Nehmen wir an, Sie leben in Berlin und interessieren sich für Fotografie. Wenn Sie sich nun entschließen, einen nur ungefähren Eindruck von dem haben zu wollen, was zur Zeit so läuft, dann werden Sie – versprochen – scheitern müssen. Anders gesagt: Wird das nicht langsam zuviel? Gibt es nicht zu viele Ausstellungen? Zu viele Messen? Zu viele Symposien? Zu viele Künstlergespräche, Foto-Auktionen und Buchvorstellungen? Und dann noch all die „Sommerakademien“! Wer kann hier noch einen Überblick behalten? Denn ist es nicht das, was wir alle wollen: Überblick?

Foto Nan Goldin; New York Drag Queens (Cody in der Garderobe der Boy Bar); 1991; © Nan Goldin

Ein Blick etwa auf das lohnenswerte Fotokunst-Portal www.photography-now.de bestätigt schnell die Befürchtung: Hunderte von bisweilen unglaubwürdig beliebigen Fotoausstellungen in Galerien, Kunstvereinen, Museen und anderen Ausstellungshäusern buhlen um die Gunst des Publikums. Doch besucht man dann wirklich eine von diesen Schauen und Retrospektiven, dann ist man fast immer der Einzige – außer, man hat noch eine Begleitung dabei. Werktags ist ein Museum üblicherweise so leer wie ein Fußballstadion 90 Minuten NACH dem Spiel.

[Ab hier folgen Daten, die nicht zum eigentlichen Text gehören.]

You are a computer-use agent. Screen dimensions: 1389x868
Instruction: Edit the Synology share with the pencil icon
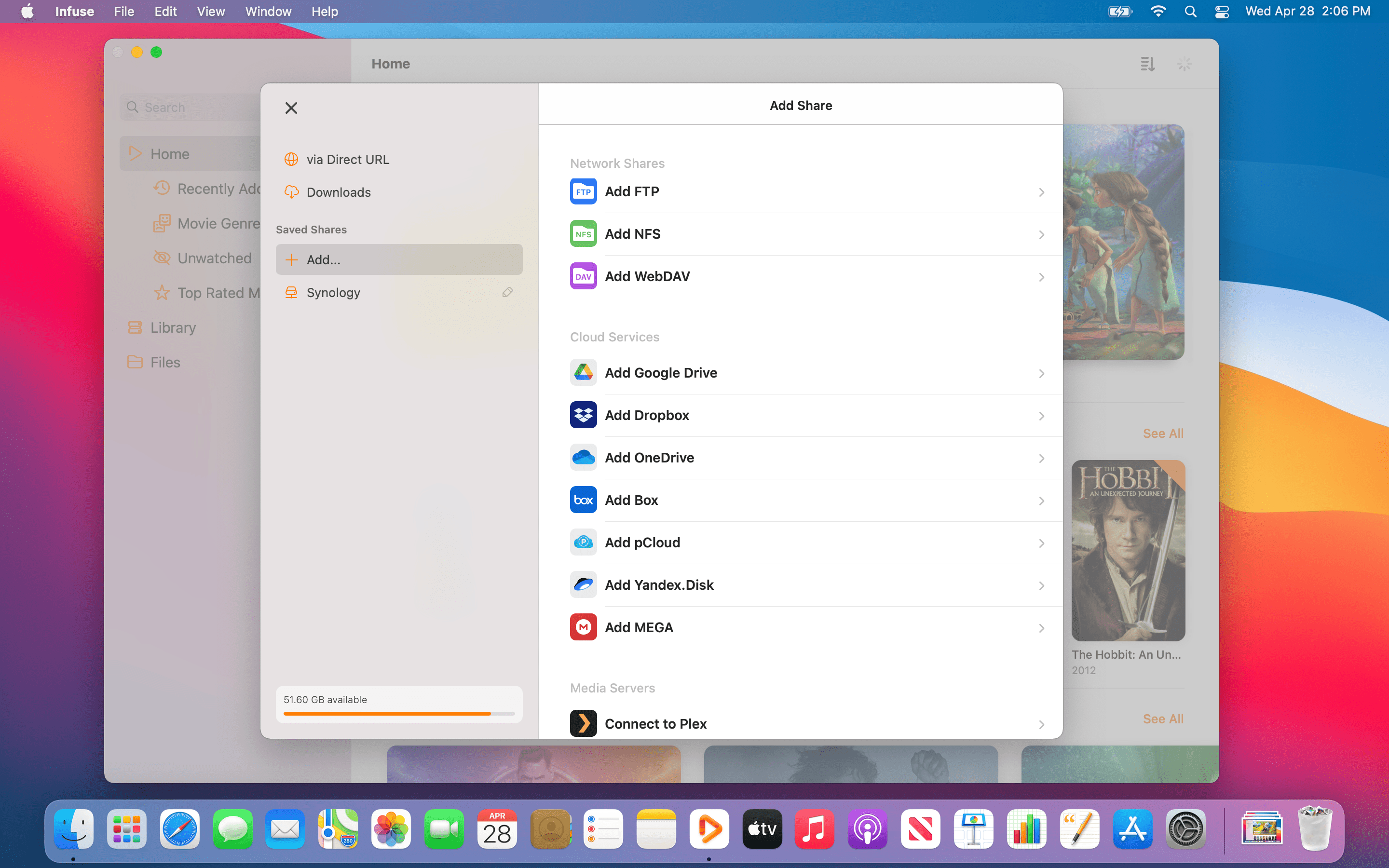point(507,292)
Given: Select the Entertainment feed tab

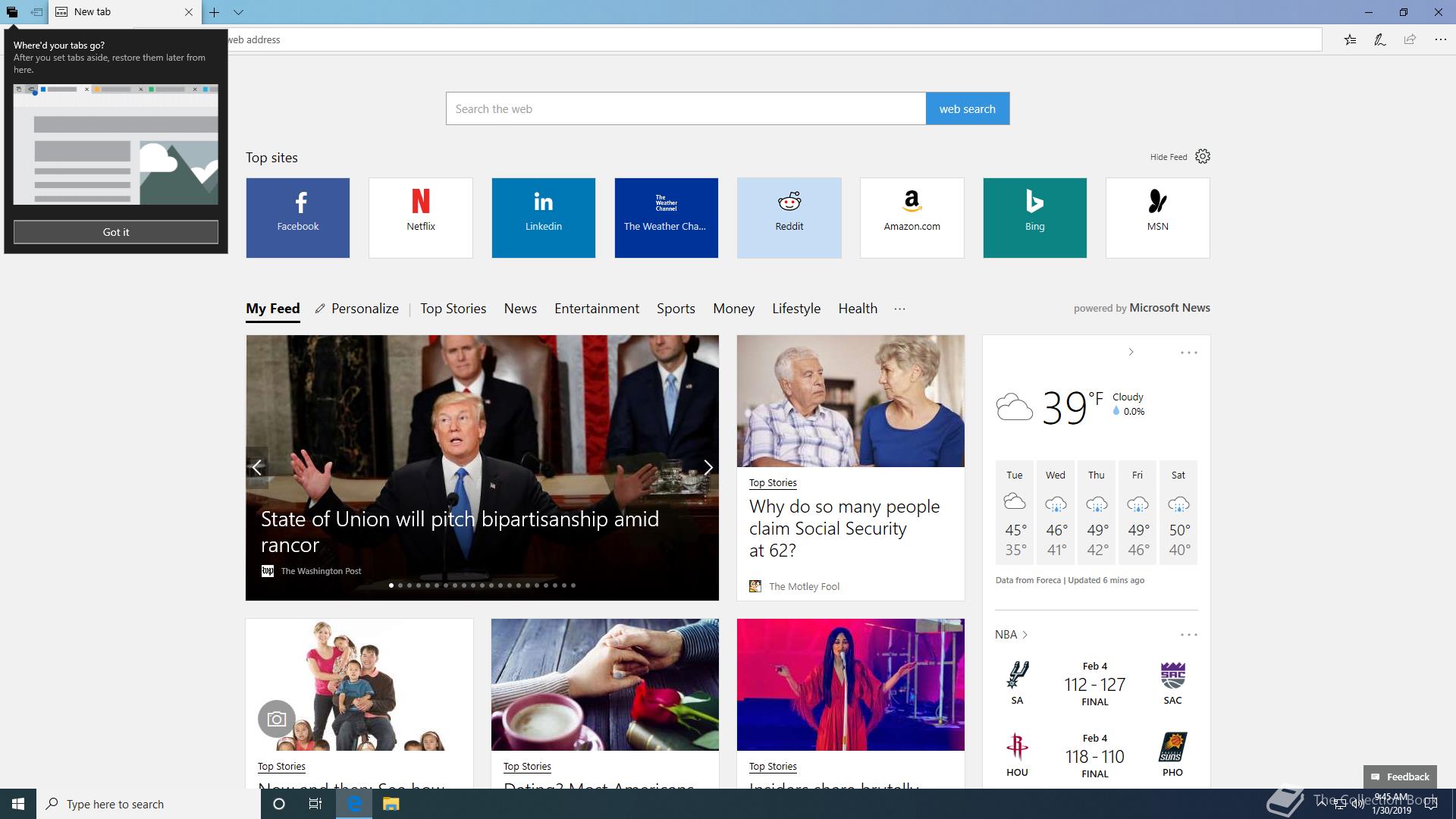Looking at the screenshot, I should click(x=596, y=309).
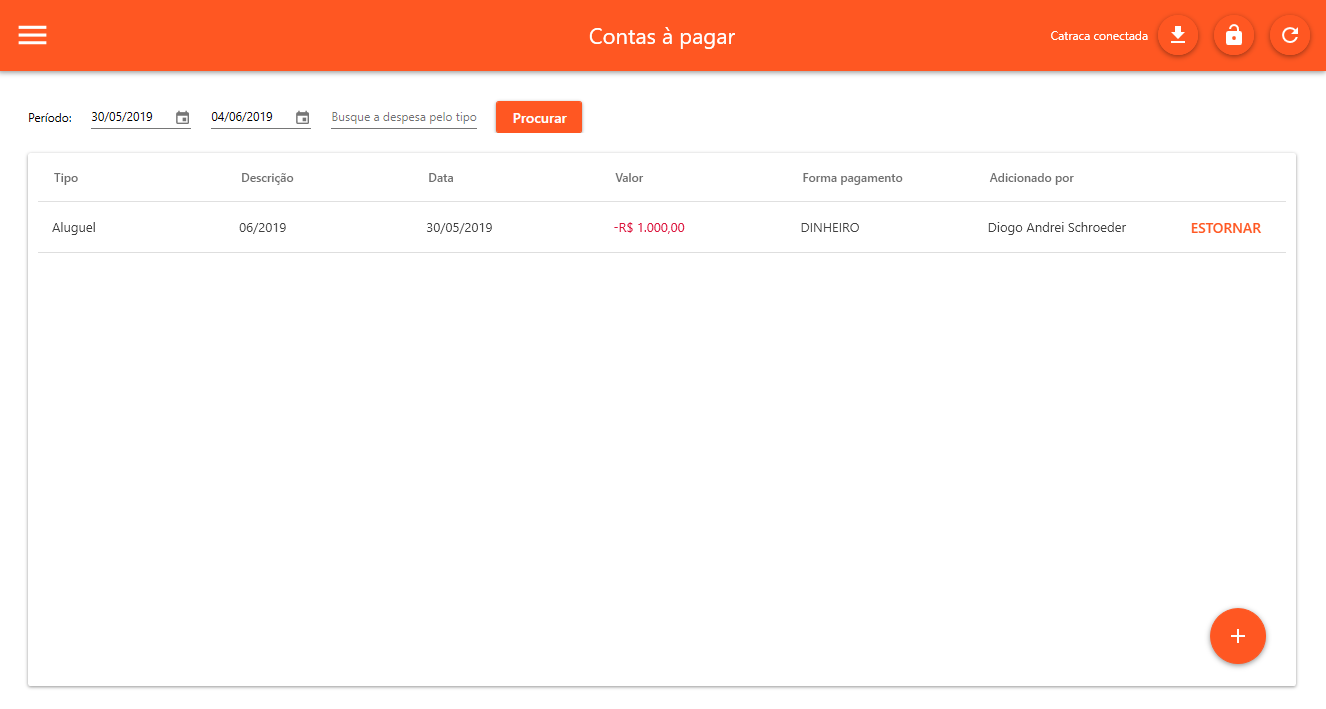Click the Data column header
The image size is (1326, 709).
(x=440, y=178)
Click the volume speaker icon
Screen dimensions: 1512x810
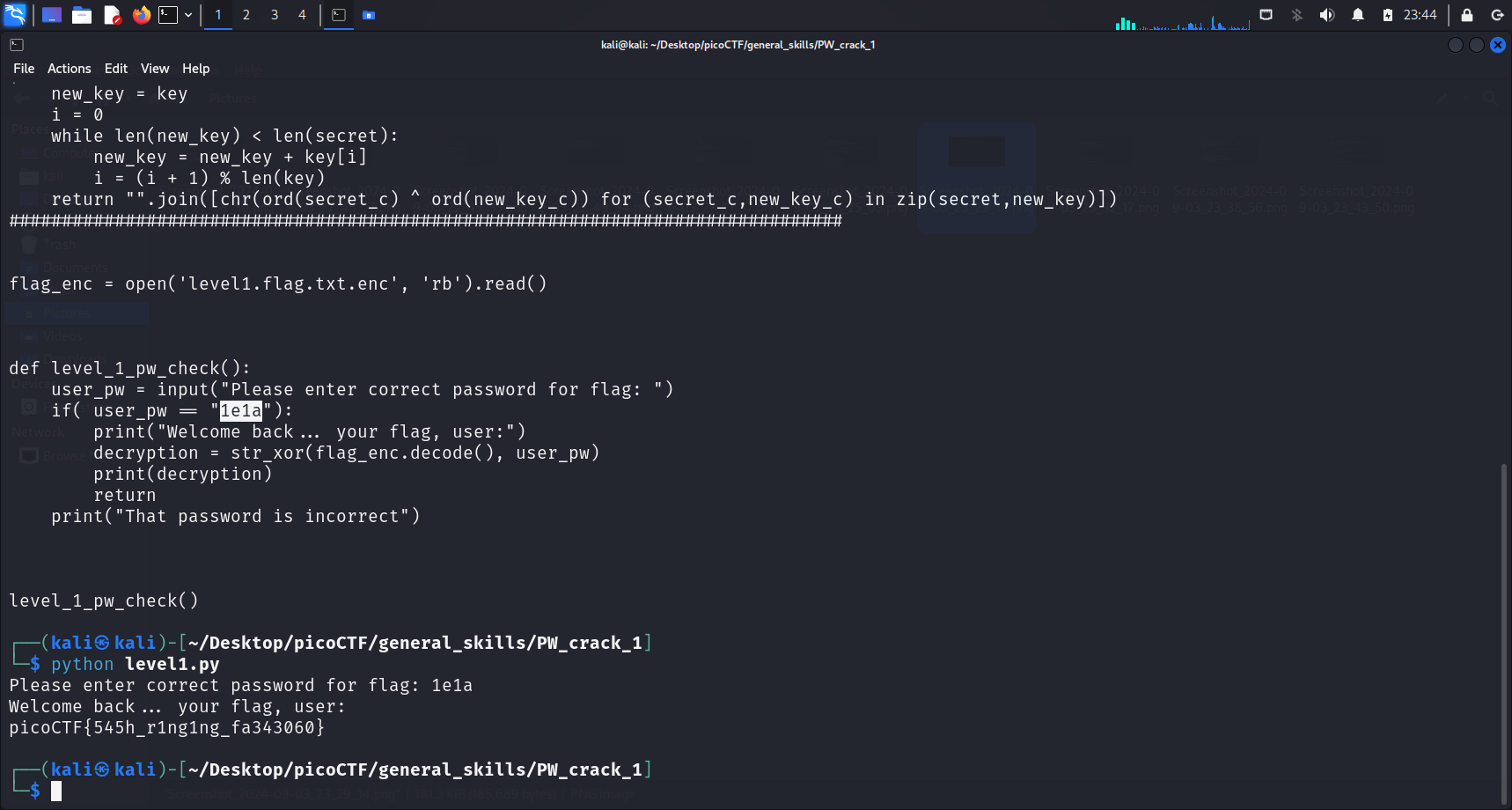(x=1326, y=15)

Doch sollte man nicht lamentieren. Besser zu viele Fotoausstellungen als zu wenige, oder? Schließlich gibt es immer wieder auch Besonderes zu entdecken. In diesem Sinn will diese neue Monats-Kolumne Anregungen geben. Ganz subjektiv und ausdrücklich ohne System. Will den Blick einmal nach da und dann nach dort richten. Und gerne auch mal in die Luft.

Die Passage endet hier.